Bioscience to Post doctoral fellow South Africa I TCIM Careers
Name : Dr Thato Motlhalamme
Course/ job: Postdoctoral fellow at the South African Grape and Wine Research Institute
A levels/ equivalent: Biology, Chemistry, Physics, Maths, English
Undergrad and postgrad degrees: I have an undergraduate degree in Complementary Medicine, Master degree in Medical Biosciences (both obtained from the University of the Western Cape, South Africa) and a PhD in Wine Biotechnology (Stellenbosch University, South Africa).
Favourite science fact: I really don't have a favourite science fact. I am fascinated by all the things we constantly learn about the world and the universe. Some things that may be science fact today could be disproved tomorrow.
Journey in 3 Words: Challenging, exciting and unpredictable
Briefly describe your role
I work as a Postdoctoral fellow in the Microbial Ecology group at the South African Grape and Wine Research Institute. A typical day for me is lab based where I teach graduate students in the lab various techniques such as management of microorganisms in bioreactors, isolating nucleic acid material from yeast cells and running experiments to analyse gene expression patterns. I write articles on the data we generate and also manage the lab.
What motivated you to pursue a career in science?
I have always been fascinated by biology. As a kid I spent many hours watching medical shows on TV and would pretend to be a doctor. Biology just made sense to me and I wanted to work in a space that involved biological sciences.
What are the best and worst parts of doing a phd?
The best part of my PhD was the constant learning. I love to challenge myself to step out of my comfort zone and this degree gave me plenty of opportunities to do that. This was also the source of some of the worst parts of a PhD. In the quest to find out how and why yeast produce melatonin, there were many failed experiments and data that did not make sense which was very frustrating. But in the end I discovered so many great qualities about myself that I had not known prior to the PhD.
What advice would you give your younger self
Believe more in your abilities. There is nothing you cannot achieve once you set your mind to it.
How do you feel the Science world has evolved throughout your career? ( what are some hard truths you have had to face?)
There are politics everywhere you go including science. The first hard truth I had to face was at the end of my undergraduate program when I realised that it would be difficult to practice as a Complementary Medicine healthcare practitioner because of the policies in the country at the time. There was resistance from the allopathic sector and government at the time to open up the healthcare sector to traditional and complementary healthcare practitioners.
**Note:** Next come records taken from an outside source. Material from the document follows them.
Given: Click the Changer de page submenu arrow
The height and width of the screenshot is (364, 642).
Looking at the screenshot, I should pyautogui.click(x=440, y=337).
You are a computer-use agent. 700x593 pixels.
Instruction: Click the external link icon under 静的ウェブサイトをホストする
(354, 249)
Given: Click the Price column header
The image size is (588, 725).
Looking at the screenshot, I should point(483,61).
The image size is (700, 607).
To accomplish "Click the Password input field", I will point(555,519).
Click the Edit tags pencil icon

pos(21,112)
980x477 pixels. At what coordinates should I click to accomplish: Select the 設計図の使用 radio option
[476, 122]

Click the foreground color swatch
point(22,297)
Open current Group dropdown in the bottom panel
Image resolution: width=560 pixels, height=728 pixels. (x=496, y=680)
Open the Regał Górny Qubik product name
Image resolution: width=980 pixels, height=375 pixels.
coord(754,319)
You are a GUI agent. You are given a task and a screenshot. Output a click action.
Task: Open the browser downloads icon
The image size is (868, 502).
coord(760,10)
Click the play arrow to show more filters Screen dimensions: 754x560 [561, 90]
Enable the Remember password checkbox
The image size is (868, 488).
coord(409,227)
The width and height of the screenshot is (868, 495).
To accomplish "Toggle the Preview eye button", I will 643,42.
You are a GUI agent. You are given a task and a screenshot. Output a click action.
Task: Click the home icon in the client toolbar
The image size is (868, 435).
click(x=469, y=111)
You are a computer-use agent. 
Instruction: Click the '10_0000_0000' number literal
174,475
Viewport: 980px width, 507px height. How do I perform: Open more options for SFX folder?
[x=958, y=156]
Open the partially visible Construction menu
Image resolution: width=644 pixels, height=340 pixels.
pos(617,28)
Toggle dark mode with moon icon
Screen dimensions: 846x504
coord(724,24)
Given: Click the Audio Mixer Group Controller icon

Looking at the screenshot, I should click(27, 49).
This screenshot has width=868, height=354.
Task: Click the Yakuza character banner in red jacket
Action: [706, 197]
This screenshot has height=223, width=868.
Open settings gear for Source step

This forced me to look at other opportunities available to us at the time and in hindsight it was a blessing in disguise because I love research.
How do you feel careers in your field have evolved / where are they heading to?
I have an interdisciplinary background and that is a direct result of the changes in happening in all science fields. We are realising that in order to fully understand how systems work, we need the experts from different fields to work together. We get to learn from one another and I think that will open more opportunities for us as scientists.
Outside science how would you describe yourself?
I am a very energetic, positive, free spirited and fun loving person. My husband and I live in South Africa but our families are from Botswana and Zimbabwe. So in my down time I travel between the two countries visiting them. Spending time with family is how I recharge.
You have recently co-authored a book – what were the motivations behind the book and how did you balance the writing process alongside other commitments?
The book developed from numerous conversations I had with Evodia about the low representation of successful black female scientists in South African academic institutions. At that point I was in the middle of my PhD and had questions on how women like me built STEM careers in academia and industry. We then organised a small round table with other young black women in STEM to understand if the feelings I had were unique to me or shared by others. In this session, we asked the ladies what questions they would ask the female scientists they looked up to in their respective fields. That was the basis of the questions we asked the scientists featured in the book. We interviewed the women featured in the book, transcribed these interviews, and wrote the stories based on the information gathered in the interviews and internet searches. Once we were happy with the story, we sent it back to the scientist featured for final approval. I was a full time student at that point and most of this work was done in the evenings and every Saturday for the past 18 months. It hasn't been easy but what made it work was the passion we both had to make this book a reality. We chose to make it a fun, learning experience which helped keep us motivated I believe.